• What you will do:
Answer these from the text on risk factors across cultures below:
1. Which disorders are more common in boys than in girls across cultures?
2. What did the 2006 international meta-analysis find about MDD over recent decades?
3. In the Buitelaar et al. (2006) comparison, what did most patients at all sites have?

• Selected text:
Whether the risk and protective factors associated with the disorder or syndrome are similar across cultures
An important source of variation in the prevalence of disorders across cultures may be related to differences across cultures in the risk and protective factors associated with the pathogenesis of the disease (Rutter & Nikapota, 2002). There is evidence of little or no variation across cultures when several correlates of general psychopathology are compared between Puerto Rico and other international studies (Bird et al., 1988; Bird, 1996) or between two communities in India and other international studies (Hackett, Hackett, Bhakta, & Gowers, 1999), or when examining age and gender related to externalizing and internalizing syndromes (Crijnen, Achenbach, & Verhulst, 1997) or disorders (Nottelmann & Jensen, 1995). Across cultures the behavior disruptive disorders and ADHD are more common in boys than in girls and ADHD tends to decline in adolescence whereas depressive disorders increase (Nottelmann & Jensen, 1995). Similar correlates across cultures have also been consistently reported for major depressive disorder (MDD) and ADHD. A recent international meta-analysis of population-based studies in which MDD was ascertained found that in all cultures and studies MDD was higher for adolescents than children and for adolescent girls than adolescent boys and no evidence was found for an increase in MDD over recent decades (Costello, Erkanli, & Angold, 2006). In his cross-cultural review of ADHD, Bird (2002) described an epidemiologic study of over three thousand Chinese school-boys from Hong Kong (Leung et al., 1996) in which Chinese boys displayed the same neuro-physiological abnormalities, motor and language delays, and other correlates of the disorder described in Western cultures. More recently, Buitelaar et al. (2006) compared a group of North American children with ADHD receiving treatment with a similar group of children from Africa, Austria, and Israel and found that in all sites the majority of patients had a family history of ADHD.

• Input data:
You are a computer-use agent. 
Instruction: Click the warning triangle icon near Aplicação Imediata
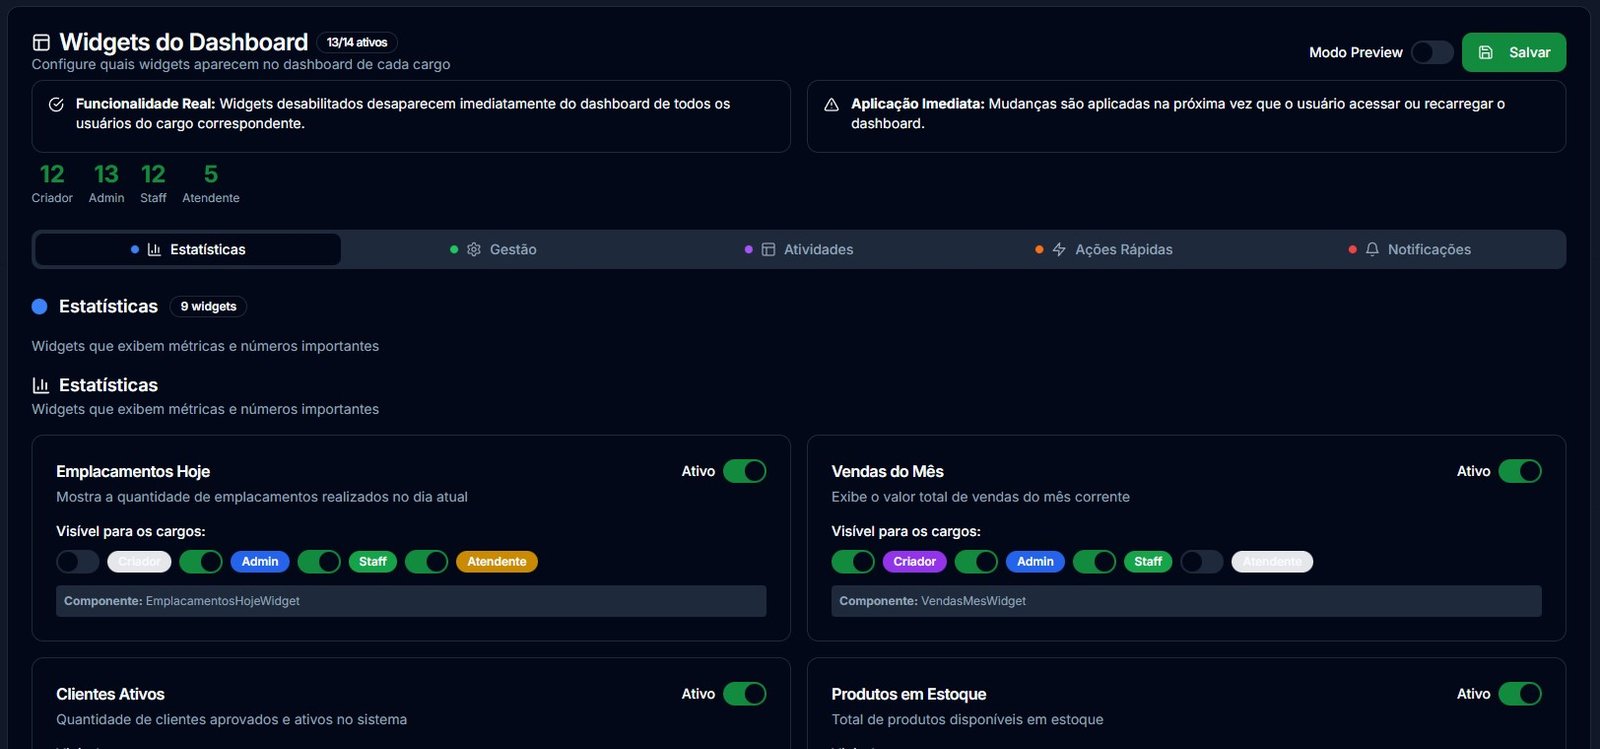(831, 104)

--

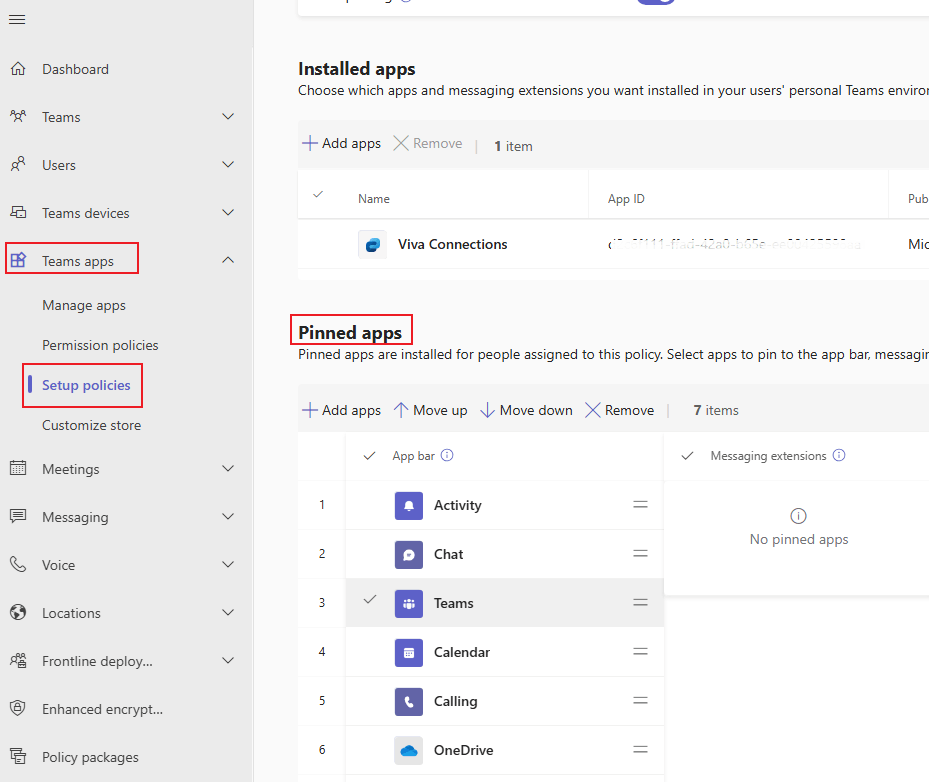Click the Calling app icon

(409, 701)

==

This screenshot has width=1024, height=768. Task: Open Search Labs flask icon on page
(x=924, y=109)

• Answer to this exercise:
1. Behavior disruptive disorders and ADHD.
2. It found no evidence of an increase in MDD over recent decades.
3. A family history of ADHD.